II. The Semifictional Bit
Two years after Eden, Euterpe, Friese-Greene, and Hollis recorded another album, Laughing Stock, a saintly sequel. Like Eden, it had not been recorded or written, but awaited like a vision, and also like Eden, it converted only a handful of critics and cognoscenti. Their new label, Polydor didn't mind much it that Hollis and Friese-Greene couldn't turn a profit. They understood the whole holy fool thing better than EMI, who had fired them for torching company money and delivering the record that had vaporized their fan base. Hollis had tried to explain to his bosses that artistic triumph trumps quantifiable failure, but his story about Euterpe and the mysterious intervention of a formless force couldn't patch the holes in EMI's pockets so he was bid scram post-haste. But, Polydor, Polydor was the place for him, a house to live in, to feel at home in. Still, the label wanted to see something in the way of material, and this regardless of whether or not angels or any other sort of celestial intermediary brought to Hollis the goods he eventually had to hand his employer. Hollis tried to explain that destiny had dealt him a rather rotten deck. Euterpe had decided to use a casual dining encounter for her own dramatic purposes, clapping her hands and vanishing as Friese-Greene and he chatted over kebabs at the mucky eatery where they'd first met her, leaving the two Talk-Talkers dumbfounded. Friese-Greene became inconsolable. Truth is, he'd been mooning over Euterpe for a while and the muse knowingly fired his crush with will-she nill-she coquetting. He said he'd try to go it alone, and moved to Heligoland, a German archipelago, to find the solitude, the me-time that would allow him to craft music capable of romancing flighty Euterpe. Hollis questioned his friend's rashness, which only moved Friese-Greene to accuse him of being as lovesick as he was, making them irreconcilable rivals. His muse gone and his collaborator doubly struck by Cupid's arrow and heartburn ignited by unwarranted jealousy, Hollis had been left without a card to play: his pack of alternatives had been emptied by the same Fates who'd leveled his future with their own . But, surely Polydor, Polydor would understand.
And they did, too!
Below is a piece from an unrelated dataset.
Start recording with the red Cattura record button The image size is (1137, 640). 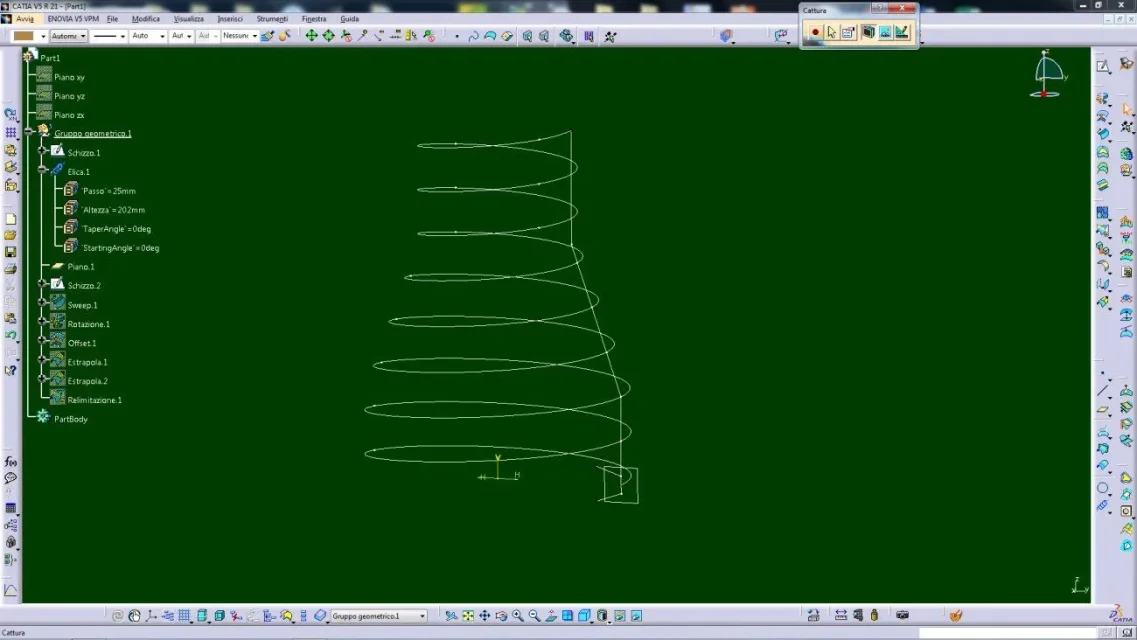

Now it was 1998. About seven years had gone by since Talk Talk's last triumph. Polydor wanted results. Polydorus, the honcho perched atop the label, wanted to hear Hollis's work before anybody else. He was mild enough for an ex-Trojan warrior, though he still harbored enmity for Achilles, the hero who had relieved him of his duties with a spearing, though he did recognize, that the mythic superstar had really revitalized his career, making possible the man's postmortem move to the music biz and a fate far better than a bit-part in Greek lore. So, Polydorus listened to Hollis's new album, simply titled Mark Hollis and the two sat down for a Q&A:
Polydorus: This thing's quiet; I mean, your old work, with Talk Talk, had its moments of near-muteness, utter serenity, but this, this is... well.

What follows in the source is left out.